Tag Archives: risk genius

Insurtech Now Hits Corporate, Specialty

When insurtech sprang to prominence in 2015, most startups focused on personal lines disruption. Our August 2016 infographic showed that 75% of insurtechs were targeting personal lines and that 56% were focusing on distribution. Most corporate and specialty insurers concluded that insurtech presented no threat and only limited opportunity and continued with business as usual.

That was then, and now is now. Insurtech now matters for corporate and specialty insurers.

(Incidentally, we agree with the point Adrian Jones, head of strategy and development at SCOR, makes in this excellent article: it’s a myth that insurtech has been around only since 2015. We do, however, believe that there has been a new thrust since then, harnessing the pace and power of new technologies.)

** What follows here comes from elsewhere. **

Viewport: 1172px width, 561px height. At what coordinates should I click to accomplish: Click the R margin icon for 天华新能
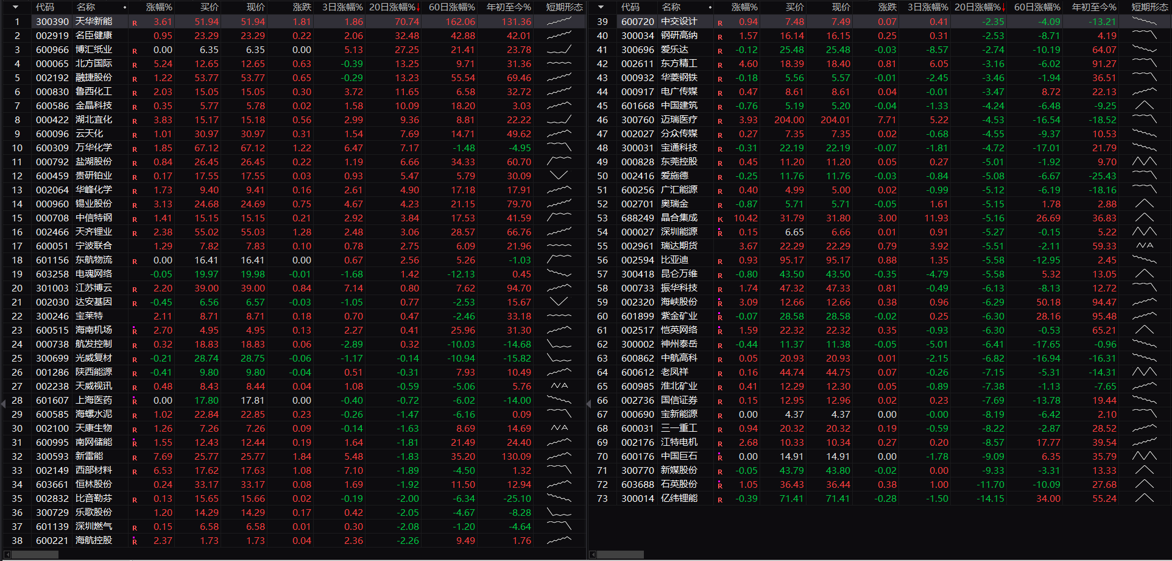point(135,23)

2015-2017: The first wave of insurtech

It is not surprising that insurtech started as a personal lines disruption play. Entrepreneurs, buoyed by what was happening in fintech and other industries, saw huge opportunities to make insurance more customer-centric based on their own experiences. Entrepreneurs wanted to simplify insurance (e.g. Sherpa), offer more tailored propositions (e.g. Bought By Many) or change the whole insurance paradigm (e.g. Guevara).

But the truth is that insurance has not been disrupted over the last three years, and it’s hard to see that this is about to change. As Adrian illustrates in another article, even the most prominent disruptors in the U.S. (Lemonade, Metromile and Root) are finding the going tough and burning through a lot of capital, whether directly or via  reinsurance.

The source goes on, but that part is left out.